During his presentation, CEO Terry Semel said Yahoo was making four “big bets” for the next five years, including enhanced Web user experience using technologies such as Ajax — which is featured prominently in the re-designed home page Yahoo launched earlier this week. Other strategies including using Flash; launching a social networking site; providing more original content; monetization of traffic; leveraging its platforms in new markets; and becoming a “three screen” media firm that delivers content and ads to the PC, the television and the mobile device.

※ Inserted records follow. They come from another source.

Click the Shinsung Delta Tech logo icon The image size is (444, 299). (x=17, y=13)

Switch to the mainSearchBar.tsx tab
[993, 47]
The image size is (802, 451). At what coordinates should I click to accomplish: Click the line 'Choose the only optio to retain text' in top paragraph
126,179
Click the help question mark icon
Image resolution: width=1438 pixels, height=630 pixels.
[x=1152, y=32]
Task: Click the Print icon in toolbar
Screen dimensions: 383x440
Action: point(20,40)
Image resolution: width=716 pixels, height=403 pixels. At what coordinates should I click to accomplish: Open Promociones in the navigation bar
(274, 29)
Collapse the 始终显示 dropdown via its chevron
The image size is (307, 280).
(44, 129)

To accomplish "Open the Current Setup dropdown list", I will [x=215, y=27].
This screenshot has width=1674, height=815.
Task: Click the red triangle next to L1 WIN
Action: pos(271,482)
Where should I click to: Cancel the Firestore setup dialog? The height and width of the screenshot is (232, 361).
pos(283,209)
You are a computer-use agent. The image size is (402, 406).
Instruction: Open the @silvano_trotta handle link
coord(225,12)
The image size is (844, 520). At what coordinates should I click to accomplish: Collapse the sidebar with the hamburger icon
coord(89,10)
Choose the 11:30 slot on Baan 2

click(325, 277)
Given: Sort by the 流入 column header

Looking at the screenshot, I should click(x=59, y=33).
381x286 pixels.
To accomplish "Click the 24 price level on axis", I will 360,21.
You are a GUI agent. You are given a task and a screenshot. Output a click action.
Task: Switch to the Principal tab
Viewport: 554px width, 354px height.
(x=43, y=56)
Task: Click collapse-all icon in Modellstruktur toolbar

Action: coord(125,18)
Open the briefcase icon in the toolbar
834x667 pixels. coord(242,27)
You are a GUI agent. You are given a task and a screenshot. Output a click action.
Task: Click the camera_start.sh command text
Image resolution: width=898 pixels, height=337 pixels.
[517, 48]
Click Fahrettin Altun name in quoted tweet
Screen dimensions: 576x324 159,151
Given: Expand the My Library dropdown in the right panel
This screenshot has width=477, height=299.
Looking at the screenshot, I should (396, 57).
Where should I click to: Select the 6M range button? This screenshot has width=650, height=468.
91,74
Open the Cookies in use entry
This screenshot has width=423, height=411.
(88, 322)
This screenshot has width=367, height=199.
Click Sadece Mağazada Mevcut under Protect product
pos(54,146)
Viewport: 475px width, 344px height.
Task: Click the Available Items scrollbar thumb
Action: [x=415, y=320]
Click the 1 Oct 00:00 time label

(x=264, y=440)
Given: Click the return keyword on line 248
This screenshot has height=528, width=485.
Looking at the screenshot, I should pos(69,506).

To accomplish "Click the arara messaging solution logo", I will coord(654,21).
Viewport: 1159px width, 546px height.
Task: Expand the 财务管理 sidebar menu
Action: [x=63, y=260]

The five-year time frame is significant because it was almost five years ago that Semel took the helm at Yahoo and began to transform by creating multiple revenue streams to lessen the portal’s dependence on interactive advertising, which at the time was in the doldrums. He also brought ties to Hollywood, helping Yahoo strike partnerships that have given it access to multi-media content.
Yahoo is also betting on the human element in its search battle with Google and Microsoft, with the “social search” aspect represented by Yahoo Answers — which returns results found by others — emphasized during the presentations.
Analysts had mixed reactions to Yahoo’s pitch, with many saying they were hoping for more insight into how Yahoo’s ad platform — known as Panama — will impact its profits going forward.
UBS analyst Benjamin Schachter said he “would have preferred to hear more detail on the financial implications” of the search upgrades. “Reading between the lines, we expect more meaningful media partnerships to be announced throughout the year.”
He added that Yahoo appears to be “focused on improving the marketability of its properties by improving content.”
Among the specific future products previewed was a Java-based version of Yahoo Go meant to extend more of Yahoo’s content and community services to cell phones and other mobile devices.